2. The Cost of Stalled Income
If your work helps people grow their business or income, then the delay in working with you is a delay in revenue. A $2,000 investment that unlocks $10,000 in clarity and confidence isn’t an expense; it’s a return on investment. The entrepreneurial mom who says “I can’t afford this” may be standing in front of the exact door that would change that answer.
3. The Cost of Emotional Exhaustion
Carrying a problem longer than you need to is exhausting. The mental load of staying stuck; the second-guessing, the comparing, the wondering “why isn’t this working?” accumulates over time. It spills into parenting, relationships, and the quiet moments before sleep when peace should be present. The cost is real, even if it doesn’t show up on a bank statement.
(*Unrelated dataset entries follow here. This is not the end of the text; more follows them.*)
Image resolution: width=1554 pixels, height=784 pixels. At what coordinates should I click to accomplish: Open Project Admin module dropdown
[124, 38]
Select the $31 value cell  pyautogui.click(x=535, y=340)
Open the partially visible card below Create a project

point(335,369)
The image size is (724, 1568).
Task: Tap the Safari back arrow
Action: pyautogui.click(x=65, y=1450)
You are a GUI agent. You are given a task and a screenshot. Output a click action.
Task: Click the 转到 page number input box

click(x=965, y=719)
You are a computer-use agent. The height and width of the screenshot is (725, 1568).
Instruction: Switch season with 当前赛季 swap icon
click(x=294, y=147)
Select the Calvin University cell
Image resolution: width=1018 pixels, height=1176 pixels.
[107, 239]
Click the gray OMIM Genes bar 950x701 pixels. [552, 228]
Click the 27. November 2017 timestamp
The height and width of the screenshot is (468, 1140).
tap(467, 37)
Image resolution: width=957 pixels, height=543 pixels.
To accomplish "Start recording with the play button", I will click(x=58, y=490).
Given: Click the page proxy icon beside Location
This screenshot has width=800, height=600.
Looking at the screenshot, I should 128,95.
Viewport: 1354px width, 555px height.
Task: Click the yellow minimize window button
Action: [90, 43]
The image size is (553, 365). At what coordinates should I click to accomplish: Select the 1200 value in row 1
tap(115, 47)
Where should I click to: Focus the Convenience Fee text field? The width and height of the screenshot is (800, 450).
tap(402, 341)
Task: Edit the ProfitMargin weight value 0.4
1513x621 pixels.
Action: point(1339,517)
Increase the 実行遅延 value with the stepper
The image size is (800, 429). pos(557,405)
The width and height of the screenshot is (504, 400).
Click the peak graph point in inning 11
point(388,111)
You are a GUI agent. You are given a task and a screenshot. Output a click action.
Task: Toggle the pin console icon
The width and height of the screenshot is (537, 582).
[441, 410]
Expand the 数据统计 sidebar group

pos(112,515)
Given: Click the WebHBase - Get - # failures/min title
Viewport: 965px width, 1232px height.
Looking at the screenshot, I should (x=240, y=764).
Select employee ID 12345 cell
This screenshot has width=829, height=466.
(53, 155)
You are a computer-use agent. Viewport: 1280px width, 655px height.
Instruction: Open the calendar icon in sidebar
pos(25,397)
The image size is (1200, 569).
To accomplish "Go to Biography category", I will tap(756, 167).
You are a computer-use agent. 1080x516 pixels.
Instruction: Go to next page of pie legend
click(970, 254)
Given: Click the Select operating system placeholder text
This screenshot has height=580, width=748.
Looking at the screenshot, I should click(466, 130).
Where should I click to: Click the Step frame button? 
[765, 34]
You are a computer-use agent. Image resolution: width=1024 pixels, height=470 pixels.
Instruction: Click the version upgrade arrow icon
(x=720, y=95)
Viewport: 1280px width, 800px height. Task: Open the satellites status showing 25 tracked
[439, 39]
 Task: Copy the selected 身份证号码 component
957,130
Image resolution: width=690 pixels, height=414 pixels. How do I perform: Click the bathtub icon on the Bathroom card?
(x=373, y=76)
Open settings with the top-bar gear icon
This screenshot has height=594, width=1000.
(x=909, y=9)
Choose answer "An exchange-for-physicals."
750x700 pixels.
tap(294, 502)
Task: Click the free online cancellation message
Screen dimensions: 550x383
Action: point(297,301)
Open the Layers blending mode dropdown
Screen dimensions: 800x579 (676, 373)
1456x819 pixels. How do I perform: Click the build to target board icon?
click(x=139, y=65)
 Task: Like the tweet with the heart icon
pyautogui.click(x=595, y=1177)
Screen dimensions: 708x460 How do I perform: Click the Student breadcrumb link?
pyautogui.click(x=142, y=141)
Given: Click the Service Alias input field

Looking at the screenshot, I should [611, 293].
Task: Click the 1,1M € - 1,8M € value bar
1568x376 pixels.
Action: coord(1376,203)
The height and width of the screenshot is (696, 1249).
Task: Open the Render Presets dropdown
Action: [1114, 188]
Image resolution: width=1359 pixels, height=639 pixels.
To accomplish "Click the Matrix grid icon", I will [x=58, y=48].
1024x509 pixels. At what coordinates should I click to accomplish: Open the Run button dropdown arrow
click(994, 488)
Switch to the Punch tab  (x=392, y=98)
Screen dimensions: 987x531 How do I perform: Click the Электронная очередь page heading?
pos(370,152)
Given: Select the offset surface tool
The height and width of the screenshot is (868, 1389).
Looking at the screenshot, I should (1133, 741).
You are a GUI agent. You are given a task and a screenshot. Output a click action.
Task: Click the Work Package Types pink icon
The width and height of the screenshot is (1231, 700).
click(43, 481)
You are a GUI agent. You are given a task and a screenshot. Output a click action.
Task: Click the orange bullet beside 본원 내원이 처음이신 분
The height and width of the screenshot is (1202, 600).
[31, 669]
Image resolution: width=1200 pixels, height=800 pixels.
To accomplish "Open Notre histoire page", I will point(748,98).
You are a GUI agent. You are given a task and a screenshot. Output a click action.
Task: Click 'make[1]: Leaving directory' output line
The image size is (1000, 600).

4. The Cost to Their Children
Children don’t just need present moms, they need fulfilled moms. When you help a woman build a business that aligns with her values and works around her family, you’re not just helping her. You’re changing the model her children will carry into their own lives. The daughter who watches her mom build something with confidence learns that she can too. The legacy of that is incalculable.
To the Mom Reading This Who Is the Client
If you’re the entrepreneurial mom reading this who has been saying “not yet” to the support you need, I see you. I’ve been you.
I know the budget is real, and I know the timing never feels perfect. I know it often feels responsible to wait.
However, I want you to sit with this question: How long have you been waiting for the right time? And what has staying in this place actually cost you? If this were a man’s decision in the exact same place you are, what would his answer be?
The investment that feels scary today is often the exact thing that makes the next season different from the last one. You deserve support and clarity, and you deserve to build something that works without running yourself into the ground to make it happen.
To the Entrepreneur Who Is the Provider
Set your price from a place of knowing, not hoping.
Know what your work delivers and the transformation that happens when someone fully invests and fully shows up to work with you. Know the cost of the problem you solve, and let that knowing anchor your number, and then hold it.
Say to yourself: “I know what this is worth. I’d love for you to experience it.”
The clients who are meant to work with you will rise to meet that invitation.
The ones who aren’t ready? They’re being redirected somewhere or at some time that fits them better. Don’t consider that rejection because it’s actually alignment.
Closing Thought
The moms who are changing their families, their communities, and their industries aren’t the ones who discounted their way to success. They’re the ones who got clear on their value, told the truth about it, and held the line even when it was uncomfortable.
Your price is not the barrier, it is the filter. It draws in the people who are ready, serious, and aligned, and it keeps out the mismatches that would drain you both.
Charge what it’s worth, and show people what it costs not to.
That’s how you build something real.